校庭に出ると、先生たちがいてみんなの避難誘導をしていた。ふと旧校舎をみると炎が激しく揺れていた。
「これだいぶやばそうだな」
「そうだぬ」
一緒に避難してきた、光と話しているととんでもない話が回ってきた。どうやら朝田が校庭にいないらしい。
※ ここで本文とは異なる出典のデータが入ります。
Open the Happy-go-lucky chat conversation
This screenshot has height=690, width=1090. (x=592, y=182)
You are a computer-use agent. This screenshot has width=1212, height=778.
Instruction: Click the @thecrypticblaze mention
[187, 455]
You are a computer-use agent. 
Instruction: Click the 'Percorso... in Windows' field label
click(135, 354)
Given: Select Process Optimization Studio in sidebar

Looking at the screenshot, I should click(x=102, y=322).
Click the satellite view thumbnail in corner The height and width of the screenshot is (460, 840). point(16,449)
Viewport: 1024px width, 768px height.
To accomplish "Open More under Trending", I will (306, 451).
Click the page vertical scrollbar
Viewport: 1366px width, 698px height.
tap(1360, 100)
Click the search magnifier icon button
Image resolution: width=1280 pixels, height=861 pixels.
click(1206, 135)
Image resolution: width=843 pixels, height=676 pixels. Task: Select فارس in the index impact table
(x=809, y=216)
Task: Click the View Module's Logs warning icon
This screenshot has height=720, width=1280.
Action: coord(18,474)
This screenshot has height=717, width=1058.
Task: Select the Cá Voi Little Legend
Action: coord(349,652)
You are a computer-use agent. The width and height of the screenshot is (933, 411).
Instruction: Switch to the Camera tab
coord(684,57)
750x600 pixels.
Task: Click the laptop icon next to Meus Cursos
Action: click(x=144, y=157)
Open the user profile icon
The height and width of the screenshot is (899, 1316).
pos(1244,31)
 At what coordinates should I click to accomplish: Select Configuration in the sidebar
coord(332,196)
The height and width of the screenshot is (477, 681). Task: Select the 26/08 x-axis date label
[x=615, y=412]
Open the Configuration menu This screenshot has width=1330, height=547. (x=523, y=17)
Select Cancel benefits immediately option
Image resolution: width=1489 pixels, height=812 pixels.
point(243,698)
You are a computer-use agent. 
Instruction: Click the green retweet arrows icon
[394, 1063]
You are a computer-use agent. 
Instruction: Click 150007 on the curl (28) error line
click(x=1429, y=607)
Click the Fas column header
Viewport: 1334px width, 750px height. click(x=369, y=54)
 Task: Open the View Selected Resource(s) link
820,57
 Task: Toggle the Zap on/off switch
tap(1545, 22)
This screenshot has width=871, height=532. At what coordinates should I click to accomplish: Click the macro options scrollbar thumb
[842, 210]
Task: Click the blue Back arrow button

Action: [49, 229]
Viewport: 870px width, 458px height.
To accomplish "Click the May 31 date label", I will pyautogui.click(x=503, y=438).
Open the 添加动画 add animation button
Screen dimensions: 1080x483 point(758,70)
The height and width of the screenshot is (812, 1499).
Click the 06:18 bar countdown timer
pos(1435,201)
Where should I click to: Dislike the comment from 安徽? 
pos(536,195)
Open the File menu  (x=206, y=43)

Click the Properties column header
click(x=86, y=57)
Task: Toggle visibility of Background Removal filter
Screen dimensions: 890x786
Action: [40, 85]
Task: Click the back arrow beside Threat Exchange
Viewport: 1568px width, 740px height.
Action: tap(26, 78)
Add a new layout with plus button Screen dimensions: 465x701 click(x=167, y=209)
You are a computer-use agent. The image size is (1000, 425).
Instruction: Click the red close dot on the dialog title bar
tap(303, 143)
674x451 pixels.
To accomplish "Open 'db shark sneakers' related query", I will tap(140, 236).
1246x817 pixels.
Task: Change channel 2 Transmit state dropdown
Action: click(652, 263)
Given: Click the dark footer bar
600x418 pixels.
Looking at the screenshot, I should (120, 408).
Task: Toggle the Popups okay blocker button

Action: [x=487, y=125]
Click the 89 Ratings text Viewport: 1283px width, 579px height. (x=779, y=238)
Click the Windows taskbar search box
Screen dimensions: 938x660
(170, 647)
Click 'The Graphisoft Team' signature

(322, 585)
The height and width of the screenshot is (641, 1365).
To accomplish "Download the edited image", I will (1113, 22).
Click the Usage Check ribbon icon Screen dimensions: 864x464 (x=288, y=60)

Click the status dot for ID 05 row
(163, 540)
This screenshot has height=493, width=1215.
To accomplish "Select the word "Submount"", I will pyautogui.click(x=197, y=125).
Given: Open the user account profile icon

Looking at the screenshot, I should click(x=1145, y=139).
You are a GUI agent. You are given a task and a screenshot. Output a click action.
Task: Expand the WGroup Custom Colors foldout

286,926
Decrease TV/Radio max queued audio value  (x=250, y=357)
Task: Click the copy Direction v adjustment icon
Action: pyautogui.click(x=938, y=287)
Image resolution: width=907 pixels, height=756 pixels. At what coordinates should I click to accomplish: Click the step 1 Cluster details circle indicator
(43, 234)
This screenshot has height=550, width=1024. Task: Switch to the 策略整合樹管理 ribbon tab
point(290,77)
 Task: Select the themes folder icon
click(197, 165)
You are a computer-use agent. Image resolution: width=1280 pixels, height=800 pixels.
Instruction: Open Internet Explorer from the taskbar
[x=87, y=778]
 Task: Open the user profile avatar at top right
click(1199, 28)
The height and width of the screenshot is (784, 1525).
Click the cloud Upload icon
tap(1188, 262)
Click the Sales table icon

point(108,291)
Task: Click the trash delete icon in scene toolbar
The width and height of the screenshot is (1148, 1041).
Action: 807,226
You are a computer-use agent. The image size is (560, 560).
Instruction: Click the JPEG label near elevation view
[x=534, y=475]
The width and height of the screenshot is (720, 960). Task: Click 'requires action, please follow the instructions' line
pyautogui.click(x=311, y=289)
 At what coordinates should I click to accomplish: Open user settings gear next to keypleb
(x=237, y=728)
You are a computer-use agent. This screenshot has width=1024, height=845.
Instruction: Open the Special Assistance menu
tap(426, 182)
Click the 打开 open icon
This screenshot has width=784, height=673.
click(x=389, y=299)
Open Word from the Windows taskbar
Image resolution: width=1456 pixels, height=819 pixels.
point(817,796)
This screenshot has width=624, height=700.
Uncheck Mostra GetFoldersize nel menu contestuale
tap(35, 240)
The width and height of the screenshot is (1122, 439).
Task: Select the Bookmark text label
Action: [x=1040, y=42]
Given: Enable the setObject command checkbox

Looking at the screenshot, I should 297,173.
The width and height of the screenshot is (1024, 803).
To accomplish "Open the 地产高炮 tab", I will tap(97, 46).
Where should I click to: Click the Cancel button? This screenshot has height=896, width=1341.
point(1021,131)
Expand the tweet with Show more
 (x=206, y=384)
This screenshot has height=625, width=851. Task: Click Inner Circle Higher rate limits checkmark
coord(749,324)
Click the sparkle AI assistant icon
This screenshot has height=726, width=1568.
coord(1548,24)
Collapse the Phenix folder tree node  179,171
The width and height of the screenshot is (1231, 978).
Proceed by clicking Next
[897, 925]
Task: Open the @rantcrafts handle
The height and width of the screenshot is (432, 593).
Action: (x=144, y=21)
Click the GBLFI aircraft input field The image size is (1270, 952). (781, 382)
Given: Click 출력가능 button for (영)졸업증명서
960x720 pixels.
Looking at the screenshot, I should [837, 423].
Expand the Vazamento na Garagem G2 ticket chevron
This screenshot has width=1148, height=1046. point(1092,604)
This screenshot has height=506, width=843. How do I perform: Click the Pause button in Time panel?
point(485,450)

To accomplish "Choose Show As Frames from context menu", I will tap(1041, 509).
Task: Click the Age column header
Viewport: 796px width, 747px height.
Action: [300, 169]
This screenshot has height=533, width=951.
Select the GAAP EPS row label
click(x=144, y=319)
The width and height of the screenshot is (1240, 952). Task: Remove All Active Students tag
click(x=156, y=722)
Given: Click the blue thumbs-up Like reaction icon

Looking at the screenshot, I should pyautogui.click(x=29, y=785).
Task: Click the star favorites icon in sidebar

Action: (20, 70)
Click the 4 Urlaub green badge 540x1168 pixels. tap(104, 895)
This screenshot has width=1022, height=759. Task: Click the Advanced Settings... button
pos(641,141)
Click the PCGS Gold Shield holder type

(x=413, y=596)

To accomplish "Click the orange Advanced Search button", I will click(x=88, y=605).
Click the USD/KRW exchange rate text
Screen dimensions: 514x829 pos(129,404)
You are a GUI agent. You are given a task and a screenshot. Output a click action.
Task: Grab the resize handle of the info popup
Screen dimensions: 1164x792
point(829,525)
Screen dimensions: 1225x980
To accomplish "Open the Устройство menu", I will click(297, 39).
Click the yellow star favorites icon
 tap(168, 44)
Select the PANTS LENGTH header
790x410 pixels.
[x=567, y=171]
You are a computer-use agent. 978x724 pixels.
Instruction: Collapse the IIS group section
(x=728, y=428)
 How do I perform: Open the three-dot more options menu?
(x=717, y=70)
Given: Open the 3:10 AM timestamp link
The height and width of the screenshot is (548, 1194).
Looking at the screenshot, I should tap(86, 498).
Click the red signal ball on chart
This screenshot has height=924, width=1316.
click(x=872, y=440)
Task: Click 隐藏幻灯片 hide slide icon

僕はそのことを聞いて無意識のうちに立ち旧校舎へ走った。
「ちょ、どうした阪田旧校舎危ないだろ」
そう光に止められたが、僕の足は止まらなかった。
ボゥーボゥー
そんな音がするくらい燃え盛っている炎の中、仮教室へ向かって走った。
バタン!と扉を勢いよく開けると朝田が教壇の上に立っていた。
「何してんだ朝田、早く避難するぞ」
「こっちこそ聞きたいよなんでいるんだ」
「朝田がいないって聞いて旧校舎まできた」
「あんた馬鹿なのか」
「馬鹿で構わんから早く逃げるぞ」
「嫌だ」
「なんでだよ」
「死にたいからよ」
「そんな理由認めない」
「なによ、自己中ね」
「自己中で構わん」
「あんたにはわかるの一人で生きていくのがどれぐらい辛いのか、両親が目の前で死んだショックが」
「わかるなんてお世辞でも言えないが、一つ言えることがある」
「なによ」
「ここで死ぬのはよくない、僕の持論だけど死んで残るのは後悔と愛だけだ」
「それがなんだ、それが残るから死ぬなってことか」
朝田は語気を強くして言った。
「違う、ただ朝田の両親が残してくれた愛を無駄にするなってことだ」
朝田は何かに気づいたように、ハッとした表情になった。
「そんなに引き止めるならいいわよ早く逃げましょ」
「やっとか」
僕は朝田の説得に成功して、身体の力が抜けると今まで無茶が祟って足がふらついてきた。
「おい阪田大丈夫か阪田」
その言葉を聞いて僕はうん、とだけ答えて走って逃げた。
そうして、旧校舎を出ると更なる安心でとうとう僕は倒れた。
「阪田、阪田、阪田!」
その言葉がぼんやりとだけ聞こえて意識を失った。